Hi,
Hdfs can be better compared with something like ext3 then with mysql. You can
use the "hadoop fs" to look at the files on hdfs just like you would look at
the "/mysql" dir on ext3. Hdfs internally splits these files into chunks of 64M
(configurable) and each chunk will end up on the underlying linux filesystem.
You can configure the location of these chunks in a config file called
hdfs-site.xml with a property called "dfs.data.dir" which defaults to
"${hadoop.tmp.dir}/dfs/data"
I doubt there are many use cases where looking at these individual chunks is
useful tough.
If you are interested to see how much space something is using use something
like this:
hadoop fs -du /user/hive/warehouse/
Just keep in mind if you have a replication factor of 3 on your setup it means
you are using 3x the physical space the -du command is telling you (roughly).
I hope that helps.
Bennie.
________________________________
From: vaibhav negi [mailto:[email protected]]

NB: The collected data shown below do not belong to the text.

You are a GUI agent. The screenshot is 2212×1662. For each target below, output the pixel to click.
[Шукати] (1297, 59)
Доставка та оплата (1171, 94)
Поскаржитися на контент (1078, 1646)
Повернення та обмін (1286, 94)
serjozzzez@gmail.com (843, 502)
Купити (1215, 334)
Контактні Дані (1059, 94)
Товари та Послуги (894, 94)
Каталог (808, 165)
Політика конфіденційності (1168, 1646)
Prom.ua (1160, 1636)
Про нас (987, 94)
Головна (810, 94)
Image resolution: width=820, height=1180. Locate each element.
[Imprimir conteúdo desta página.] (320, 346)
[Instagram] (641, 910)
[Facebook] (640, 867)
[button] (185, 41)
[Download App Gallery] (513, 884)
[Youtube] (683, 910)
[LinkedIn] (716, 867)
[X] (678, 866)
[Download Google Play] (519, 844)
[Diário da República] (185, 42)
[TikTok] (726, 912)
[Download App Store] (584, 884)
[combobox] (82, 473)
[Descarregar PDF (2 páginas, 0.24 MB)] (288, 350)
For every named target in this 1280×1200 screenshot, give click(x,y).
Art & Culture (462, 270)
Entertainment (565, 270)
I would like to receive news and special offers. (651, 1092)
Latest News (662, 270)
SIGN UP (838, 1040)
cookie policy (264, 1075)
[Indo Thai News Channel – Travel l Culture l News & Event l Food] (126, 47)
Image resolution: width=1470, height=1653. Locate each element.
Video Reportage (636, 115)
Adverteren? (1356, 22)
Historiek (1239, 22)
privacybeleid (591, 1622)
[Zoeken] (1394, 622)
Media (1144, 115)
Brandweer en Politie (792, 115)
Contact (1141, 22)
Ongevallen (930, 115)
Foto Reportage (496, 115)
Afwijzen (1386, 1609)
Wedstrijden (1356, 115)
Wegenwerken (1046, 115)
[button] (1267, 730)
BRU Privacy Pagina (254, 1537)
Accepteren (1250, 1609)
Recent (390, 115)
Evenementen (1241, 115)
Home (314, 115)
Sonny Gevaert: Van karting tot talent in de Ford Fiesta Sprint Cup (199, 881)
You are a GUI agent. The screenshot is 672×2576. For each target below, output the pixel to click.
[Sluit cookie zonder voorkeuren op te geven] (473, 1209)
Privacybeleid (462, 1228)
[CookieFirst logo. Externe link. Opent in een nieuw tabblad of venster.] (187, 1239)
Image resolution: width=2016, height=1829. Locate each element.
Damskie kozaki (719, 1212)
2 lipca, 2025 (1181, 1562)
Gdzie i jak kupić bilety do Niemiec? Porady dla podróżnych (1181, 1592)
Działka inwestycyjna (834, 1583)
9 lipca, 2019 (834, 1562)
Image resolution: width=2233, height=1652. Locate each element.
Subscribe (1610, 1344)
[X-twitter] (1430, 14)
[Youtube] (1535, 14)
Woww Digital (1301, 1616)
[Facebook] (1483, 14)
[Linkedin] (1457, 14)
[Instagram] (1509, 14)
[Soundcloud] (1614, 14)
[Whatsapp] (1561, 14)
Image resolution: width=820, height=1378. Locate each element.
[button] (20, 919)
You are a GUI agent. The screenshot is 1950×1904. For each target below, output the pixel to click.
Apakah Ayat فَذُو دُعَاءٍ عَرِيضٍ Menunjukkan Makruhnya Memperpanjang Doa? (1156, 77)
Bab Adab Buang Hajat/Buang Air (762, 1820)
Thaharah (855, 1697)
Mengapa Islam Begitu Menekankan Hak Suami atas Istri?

Sent: Tuesday, July 27, 2010 8:04 AM
To: [email protected]
Subject: Re: HIVE: How to Load CSV File?
Hi ,
By actual physical path , i mean full path in linux / directory. Like for
mysql, there is /mysql directory .
Inside it i can see files for individual tables and also can see what lies
inside those files.
Vaibhav Negi
2010/7/26 Alex Rovner <[email protected]<mailto:[email protected]>>
Hadoop fs -du command will show you the size of the files. What do you mean by
physical?
Sent from my iPhone
On Jul 26, 2010, at 6:43 AM, "vaibhav negi"
<[email protected]<mailto:[email protected]>> wrote:
Hi,
Hadoop -dfs command show logical path /user/hive/warehouse. How can i see where
this directory exists physically ?
Vaibhav Negi
On Mon, Jul 26, 2010 at 2:45 PM, Amogh Vasekar
<<mailto:[email protected]>[email protected]<mailto:[email protected]>>
wrote:
Hi,
The default HWI (hive web interface) provides some basic metadata, but don't
think file sizes are included. In any case, you can query using the common
hadoop dfs commands. The default warehouse directory is as set in your hive
conf xml.
Amogh
On 7/26/10 2:30 PM, "vaibhav negi"
<<http://[email protected]>[email protected]<mailto:[email protected]>>
wrote:
Hi,
Thanks amogh.
How can i browse actual physical location of hive tables juts like i see mysql
tables in mysql directory. I want to check actual disk space consumed by hive
tables.
Vaibhav Negi
On Mon, Jul 26, 2010 at 1:55 PM, Amogh Vasekar
<<http://[email protected]>[email protected]<mailto:[email protected]>>
wrote:
Hi,
You can create an external table pointing to data already on hdfs and
specifying the delimiter-
CREATE EXTERNAL TABLE page_view_stg(viewTime INT, userid BIGINT,
page_url STRING, referrer_url STRING,
ip STRING COMMENT 'IP Address of the User',
country STRING COMMENT 'country of origination')
COMMENT 'This is the staging page view table'
ROW FORMAT DELIMITED FIELDS TERMINATED BY '44' LINES TERMINATED BY '12'
STORED AS TEXTFILE
LOCATION '/user/data/staging/page_view';
<http://wiki.apache.org/hadoop/Hive/Tutorial#Creating_Tables>http://wiki.apache.org/hadoop/Hive/Tutorial#Creating_Tables
for more
HTH,
Amogh
On 7/26/10 1:02 PM, "vaibhav negi"
<<http://[email protected]>[email protected]<mailto:[email protected]>
<<http://[email protected]>http://[email protected]> > wrote:
Hi,
Is there some way to load csv file into hive?
Vaibhav Negi